I sigh, and look down at my motionless hands on the keyboard, not wanting to explain why I'm stretching too much. Dr. Em is telling me, "C'mon, the pain in your knee, the pain in your back means STOP. But I'm not going to stop.
We've been sold the idea, from the pain killer purveyors (manufacturers, as well as drug stores), and doctors (who are, themselves, out of shape and aging), that we're older, stiffer, less capable in hundreds of small ways, but it's natural/normal, and okay to feel better with a pill or two. Thanks but no thanks! Pills are a temporary solution.

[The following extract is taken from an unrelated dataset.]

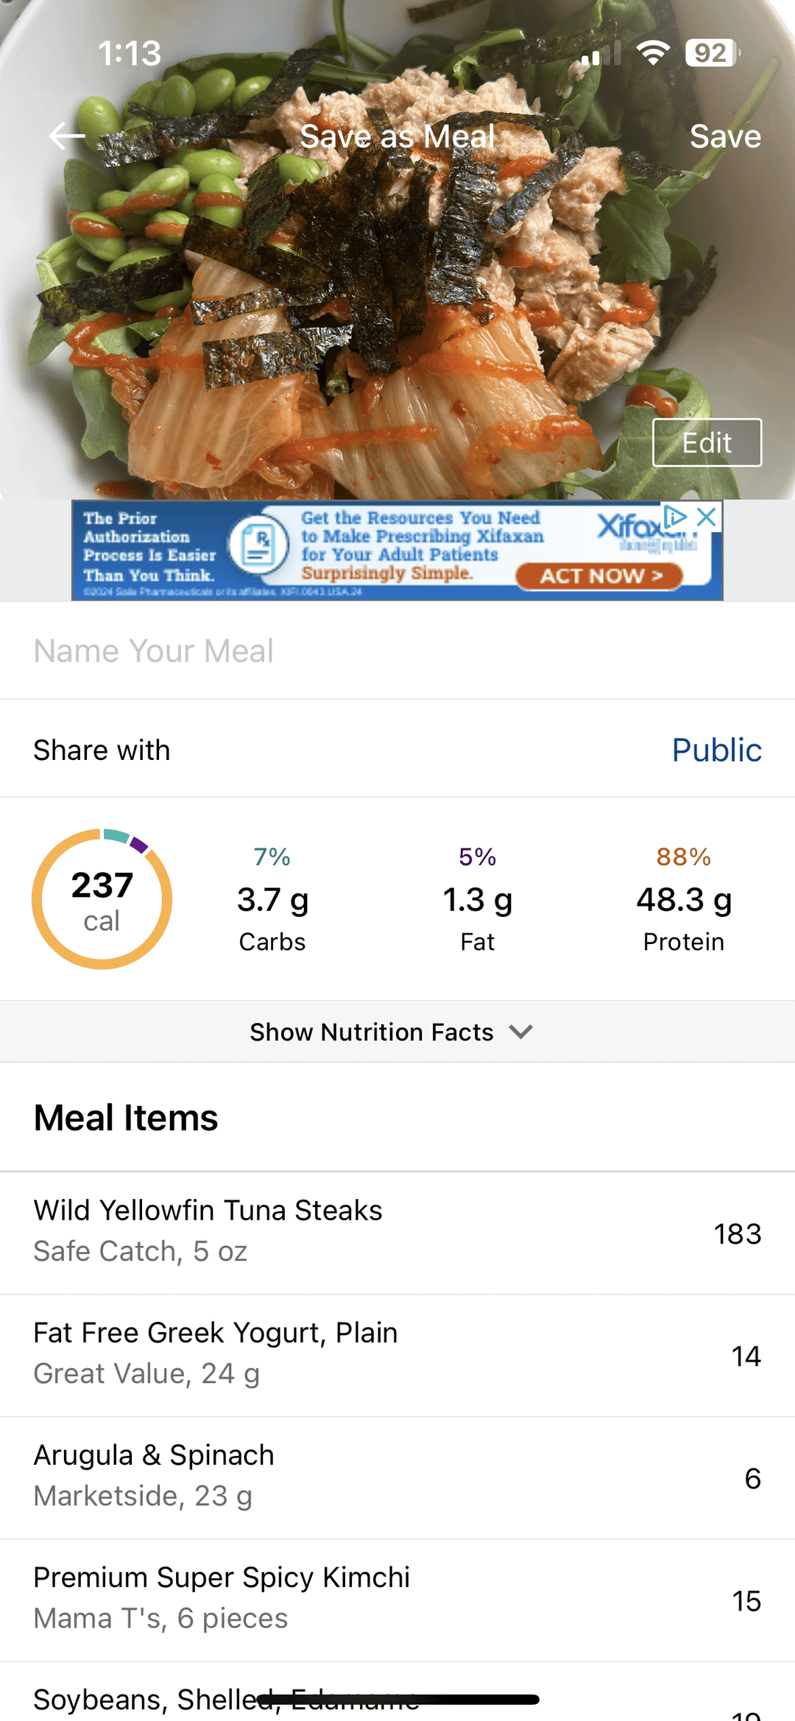Screen dimensions: 795x1721
Task: Open the AdChoices info icon
Action: click(676, 517)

About a year-and-a-half ago, I was frantically finishing a version of my big book about Cordelia (with its chameleon titles), and agent A. who "loved" it, suddenly wanted an e-mail version of the 800 page manuscript.
I use Word Perfect, not Microsoft Word. The processes are different. It meant I had to fix 22 elements, fonts, line spacing, margins, headers (and proof read the manuscript again). Did it in three days, during which I ate snacks in my office, didn't do any of my exercise routines, took naps on the cot in the studio. Agent A got the e-mail manuscript; and I got -- well, I resumed my usual warm ups, and tried to do my dance -- the aches I got were incapacitating.
Since then, inch by inch, stretch by stretch, I've been pushing myself back to where I was. What happened? Three days off hurt me? Burning the candle at both ends hurt me? I don't know what did it. But same as the 22 elements that had to be fixed in word processing, there's a whole lot of fixing I've had to do.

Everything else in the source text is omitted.